Since the vast majority of samples in each dataset have confidence levels concentrated in the 0.90–1.0 range, this section provides a detailed comparison of the confidence distribution levels within the 0.90–1.0 interval for different datasets. The number of samples and corresponding proportions within this confidence range are listed in detail. The specific results are shown in Table 5.

The confidence filtering threshold for the OnlineShopping dataset was set to 0.95, retaining a total of 24,021 samples. From each category in this dataset, 30% of the samples were randomly sampled as the text augmentation seed set. For the KUAKE-QIC dataset, the confidence filtering threshold was set to 0.95, retaining a total of 4,664 samples. From each category, 100% of the samples were randomly sampled as the text augmentation seed set. For the TNews dataset, the confidence filtering threshold was set to 0.90, retaining a total of 96,280 samples. From each category, 20% of the samples were randomly sampled as the text augmentation seed set.

In terms of text data augmentation, the chinese_roformer-sim-char_L-12_H-768_A-12 model was used for similar sentence generation, with Create_Num set to 1, meaning that one similar sentence was generated for each input sentence, and the sentence with the highest similarity was selected. Taking the KUAKE-QIC dataset as an example, a sample of RoFormer-Sim augmented data is showen in Table 6.

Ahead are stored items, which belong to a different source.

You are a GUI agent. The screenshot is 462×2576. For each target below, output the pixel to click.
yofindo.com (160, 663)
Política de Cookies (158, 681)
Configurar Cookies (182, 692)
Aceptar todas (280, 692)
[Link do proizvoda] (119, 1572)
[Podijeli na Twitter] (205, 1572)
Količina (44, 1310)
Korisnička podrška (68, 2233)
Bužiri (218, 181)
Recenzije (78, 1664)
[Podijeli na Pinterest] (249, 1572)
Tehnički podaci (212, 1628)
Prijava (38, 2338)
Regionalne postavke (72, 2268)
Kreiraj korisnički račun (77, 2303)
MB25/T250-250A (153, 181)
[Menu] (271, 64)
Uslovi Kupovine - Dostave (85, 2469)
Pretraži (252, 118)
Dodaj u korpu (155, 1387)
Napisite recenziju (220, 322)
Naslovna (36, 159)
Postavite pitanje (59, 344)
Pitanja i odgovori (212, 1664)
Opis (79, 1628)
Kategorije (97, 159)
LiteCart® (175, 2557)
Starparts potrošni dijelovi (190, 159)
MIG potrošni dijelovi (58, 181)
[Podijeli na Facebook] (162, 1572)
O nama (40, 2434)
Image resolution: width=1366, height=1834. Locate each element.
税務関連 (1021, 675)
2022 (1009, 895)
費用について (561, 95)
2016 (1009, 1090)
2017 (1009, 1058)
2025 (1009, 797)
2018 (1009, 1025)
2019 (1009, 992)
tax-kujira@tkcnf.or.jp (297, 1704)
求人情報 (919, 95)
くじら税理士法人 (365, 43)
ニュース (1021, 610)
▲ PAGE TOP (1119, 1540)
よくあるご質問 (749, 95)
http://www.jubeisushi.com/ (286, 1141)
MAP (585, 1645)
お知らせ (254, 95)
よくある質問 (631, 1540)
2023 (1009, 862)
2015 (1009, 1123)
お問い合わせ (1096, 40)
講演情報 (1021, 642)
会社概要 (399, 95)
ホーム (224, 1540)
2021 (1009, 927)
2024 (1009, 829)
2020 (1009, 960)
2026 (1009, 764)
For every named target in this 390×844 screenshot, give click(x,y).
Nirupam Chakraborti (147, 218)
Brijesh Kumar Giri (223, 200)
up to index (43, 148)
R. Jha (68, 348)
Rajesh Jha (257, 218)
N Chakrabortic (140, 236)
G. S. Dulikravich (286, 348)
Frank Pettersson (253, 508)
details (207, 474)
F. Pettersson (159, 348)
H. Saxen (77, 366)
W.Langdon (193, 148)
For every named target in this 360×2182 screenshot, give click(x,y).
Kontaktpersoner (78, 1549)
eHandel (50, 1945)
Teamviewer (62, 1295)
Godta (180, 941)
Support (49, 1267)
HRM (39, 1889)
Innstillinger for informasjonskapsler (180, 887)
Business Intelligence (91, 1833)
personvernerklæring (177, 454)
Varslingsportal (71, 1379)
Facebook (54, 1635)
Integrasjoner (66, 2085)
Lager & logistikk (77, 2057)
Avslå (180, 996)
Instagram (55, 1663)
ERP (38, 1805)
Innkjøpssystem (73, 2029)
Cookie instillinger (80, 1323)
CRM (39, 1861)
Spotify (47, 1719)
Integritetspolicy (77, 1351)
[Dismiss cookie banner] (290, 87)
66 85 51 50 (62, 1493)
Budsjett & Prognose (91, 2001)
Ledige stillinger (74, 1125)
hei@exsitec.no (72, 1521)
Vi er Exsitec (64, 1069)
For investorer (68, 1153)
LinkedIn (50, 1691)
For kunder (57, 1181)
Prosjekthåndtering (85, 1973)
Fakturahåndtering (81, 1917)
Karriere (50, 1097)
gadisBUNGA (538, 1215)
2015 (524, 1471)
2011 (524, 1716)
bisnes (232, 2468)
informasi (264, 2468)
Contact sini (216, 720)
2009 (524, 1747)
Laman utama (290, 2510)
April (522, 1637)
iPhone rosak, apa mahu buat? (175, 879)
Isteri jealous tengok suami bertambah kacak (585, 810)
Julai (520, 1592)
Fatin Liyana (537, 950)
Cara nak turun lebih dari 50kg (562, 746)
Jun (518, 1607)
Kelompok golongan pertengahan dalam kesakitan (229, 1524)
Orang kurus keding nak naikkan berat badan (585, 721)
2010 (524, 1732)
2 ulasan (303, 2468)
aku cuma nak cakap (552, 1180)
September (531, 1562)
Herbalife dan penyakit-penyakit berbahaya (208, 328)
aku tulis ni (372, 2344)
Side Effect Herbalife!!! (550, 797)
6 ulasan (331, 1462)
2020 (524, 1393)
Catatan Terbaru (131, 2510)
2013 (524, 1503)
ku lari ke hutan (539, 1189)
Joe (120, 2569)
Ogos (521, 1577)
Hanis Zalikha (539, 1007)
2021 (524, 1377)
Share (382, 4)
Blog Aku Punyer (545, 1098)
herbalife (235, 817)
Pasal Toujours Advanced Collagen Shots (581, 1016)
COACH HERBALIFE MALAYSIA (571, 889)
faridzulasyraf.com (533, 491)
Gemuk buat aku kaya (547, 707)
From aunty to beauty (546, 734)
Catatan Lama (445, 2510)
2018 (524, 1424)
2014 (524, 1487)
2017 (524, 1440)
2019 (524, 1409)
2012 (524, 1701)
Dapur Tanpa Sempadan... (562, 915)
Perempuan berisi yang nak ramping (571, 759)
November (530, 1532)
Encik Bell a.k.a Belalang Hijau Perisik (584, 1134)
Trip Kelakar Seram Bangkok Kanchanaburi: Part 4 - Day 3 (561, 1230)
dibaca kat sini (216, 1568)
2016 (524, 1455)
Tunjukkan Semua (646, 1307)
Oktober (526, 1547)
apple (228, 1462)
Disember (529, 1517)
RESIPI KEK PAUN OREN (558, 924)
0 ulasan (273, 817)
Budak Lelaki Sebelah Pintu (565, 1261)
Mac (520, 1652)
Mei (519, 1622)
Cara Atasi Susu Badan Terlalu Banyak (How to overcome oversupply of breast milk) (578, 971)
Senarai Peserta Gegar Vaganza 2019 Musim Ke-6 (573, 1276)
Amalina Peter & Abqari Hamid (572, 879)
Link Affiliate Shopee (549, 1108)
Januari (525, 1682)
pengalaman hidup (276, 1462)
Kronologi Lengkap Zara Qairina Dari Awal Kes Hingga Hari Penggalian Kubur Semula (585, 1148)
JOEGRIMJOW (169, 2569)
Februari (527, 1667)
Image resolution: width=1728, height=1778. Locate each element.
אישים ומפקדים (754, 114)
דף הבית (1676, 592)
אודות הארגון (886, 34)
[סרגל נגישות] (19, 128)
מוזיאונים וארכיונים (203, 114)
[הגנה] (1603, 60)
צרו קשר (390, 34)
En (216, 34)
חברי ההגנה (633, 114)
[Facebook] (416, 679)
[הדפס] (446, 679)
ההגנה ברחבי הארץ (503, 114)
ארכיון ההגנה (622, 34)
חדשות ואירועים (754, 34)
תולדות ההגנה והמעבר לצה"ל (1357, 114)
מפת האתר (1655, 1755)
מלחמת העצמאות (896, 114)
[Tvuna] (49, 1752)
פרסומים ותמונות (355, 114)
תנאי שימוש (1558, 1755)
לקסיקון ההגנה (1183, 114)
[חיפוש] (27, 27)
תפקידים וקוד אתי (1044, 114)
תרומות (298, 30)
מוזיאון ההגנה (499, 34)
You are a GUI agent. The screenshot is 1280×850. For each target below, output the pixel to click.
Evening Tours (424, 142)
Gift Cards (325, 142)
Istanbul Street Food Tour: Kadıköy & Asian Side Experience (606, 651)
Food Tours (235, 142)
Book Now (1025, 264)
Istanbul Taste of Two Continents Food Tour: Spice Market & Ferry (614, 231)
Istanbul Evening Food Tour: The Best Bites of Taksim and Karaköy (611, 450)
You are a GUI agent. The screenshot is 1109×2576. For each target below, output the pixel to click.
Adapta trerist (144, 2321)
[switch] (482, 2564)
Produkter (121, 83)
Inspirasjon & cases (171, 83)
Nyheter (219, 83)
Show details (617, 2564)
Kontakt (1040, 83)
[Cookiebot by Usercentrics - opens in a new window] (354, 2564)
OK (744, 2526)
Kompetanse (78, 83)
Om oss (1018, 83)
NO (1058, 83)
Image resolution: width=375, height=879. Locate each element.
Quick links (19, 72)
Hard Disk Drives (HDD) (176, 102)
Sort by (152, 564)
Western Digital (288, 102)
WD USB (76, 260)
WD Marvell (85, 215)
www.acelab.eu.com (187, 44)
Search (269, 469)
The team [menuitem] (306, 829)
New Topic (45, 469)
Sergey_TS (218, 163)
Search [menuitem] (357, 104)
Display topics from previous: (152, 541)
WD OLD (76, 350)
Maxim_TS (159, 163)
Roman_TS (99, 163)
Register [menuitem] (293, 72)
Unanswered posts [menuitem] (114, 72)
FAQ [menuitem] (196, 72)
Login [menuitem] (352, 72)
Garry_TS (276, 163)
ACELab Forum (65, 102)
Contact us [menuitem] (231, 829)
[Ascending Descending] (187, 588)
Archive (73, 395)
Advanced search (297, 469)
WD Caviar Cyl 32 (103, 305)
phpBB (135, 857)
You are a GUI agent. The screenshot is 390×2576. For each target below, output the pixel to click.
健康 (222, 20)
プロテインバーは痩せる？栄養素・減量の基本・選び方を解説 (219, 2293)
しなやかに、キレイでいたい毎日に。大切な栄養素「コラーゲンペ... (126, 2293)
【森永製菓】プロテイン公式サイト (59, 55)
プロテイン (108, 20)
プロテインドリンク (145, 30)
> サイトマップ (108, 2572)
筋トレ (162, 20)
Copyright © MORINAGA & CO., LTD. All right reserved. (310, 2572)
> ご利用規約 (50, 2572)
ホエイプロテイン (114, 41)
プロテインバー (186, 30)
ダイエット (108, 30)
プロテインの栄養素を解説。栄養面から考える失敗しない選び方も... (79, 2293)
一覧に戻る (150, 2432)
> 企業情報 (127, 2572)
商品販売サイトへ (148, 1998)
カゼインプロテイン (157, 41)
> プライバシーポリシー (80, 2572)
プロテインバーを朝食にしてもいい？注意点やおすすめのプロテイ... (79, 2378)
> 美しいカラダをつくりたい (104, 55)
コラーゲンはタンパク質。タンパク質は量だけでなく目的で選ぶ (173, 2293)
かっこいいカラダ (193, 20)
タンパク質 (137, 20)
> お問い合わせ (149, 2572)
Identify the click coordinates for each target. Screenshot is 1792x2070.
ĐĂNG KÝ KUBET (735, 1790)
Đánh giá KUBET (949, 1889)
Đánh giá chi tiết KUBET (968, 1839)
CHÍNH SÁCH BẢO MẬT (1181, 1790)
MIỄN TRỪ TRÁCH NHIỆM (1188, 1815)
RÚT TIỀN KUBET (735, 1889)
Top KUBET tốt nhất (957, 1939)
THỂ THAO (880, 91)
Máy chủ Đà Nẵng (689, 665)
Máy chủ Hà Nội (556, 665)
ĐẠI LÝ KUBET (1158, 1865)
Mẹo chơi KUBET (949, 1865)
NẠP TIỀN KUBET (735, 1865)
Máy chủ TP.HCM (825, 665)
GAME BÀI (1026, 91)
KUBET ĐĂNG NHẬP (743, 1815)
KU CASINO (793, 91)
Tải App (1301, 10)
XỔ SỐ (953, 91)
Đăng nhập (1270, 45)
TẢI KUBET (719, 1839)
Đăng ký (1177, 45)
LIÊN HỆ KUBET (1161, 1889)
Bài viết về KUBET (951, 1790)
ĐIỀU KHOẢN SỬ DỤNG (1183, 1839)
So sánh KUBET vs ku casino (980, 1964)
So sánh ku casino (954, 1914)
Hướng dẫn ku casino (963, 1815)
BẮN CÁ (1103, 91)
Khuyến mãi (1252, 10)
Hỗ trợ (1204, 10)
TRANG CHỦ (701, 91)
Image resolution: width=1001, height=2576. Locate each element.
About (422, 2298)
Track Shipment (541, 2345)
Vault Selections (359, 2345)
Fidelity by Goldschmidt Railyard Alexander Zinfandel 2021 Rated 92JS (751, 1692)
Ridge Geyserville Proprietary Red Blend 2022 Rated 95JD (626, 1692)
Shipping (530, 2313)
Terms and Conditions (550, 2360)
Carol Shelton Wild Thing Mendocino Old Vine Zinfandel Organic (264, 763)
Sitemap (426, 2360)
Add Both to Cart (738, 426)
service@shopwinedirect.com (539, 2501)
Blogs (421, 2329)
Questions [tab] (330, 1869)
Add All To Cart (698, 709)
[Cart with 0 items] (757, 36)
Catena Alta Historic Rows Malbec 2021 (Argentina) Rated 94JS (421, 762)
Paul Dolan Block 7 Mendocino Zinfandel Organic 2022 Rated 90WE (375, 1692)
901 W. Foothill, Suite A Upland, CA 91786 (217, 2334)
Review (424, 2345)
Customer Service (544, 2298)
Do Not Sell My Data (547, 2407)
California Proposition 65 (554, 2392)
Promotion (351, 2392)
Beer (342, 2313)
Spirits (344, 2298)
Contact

After generating similar sentences using the improved RoFormer-Sim model, the scores of the candidate samples were calculated based on feedback from the classification model trained on the confidence-filtered data. The top 50% of the samples by score were selected as the final augmented samples. After optimization, the final training set sizes were as follows: OnlineShopping dataset had 27,624 samples; KUAKE-QIC dataset had 6996 samples; TNews dataset had 105,908 samples. The final experimental results are shown in Table 7.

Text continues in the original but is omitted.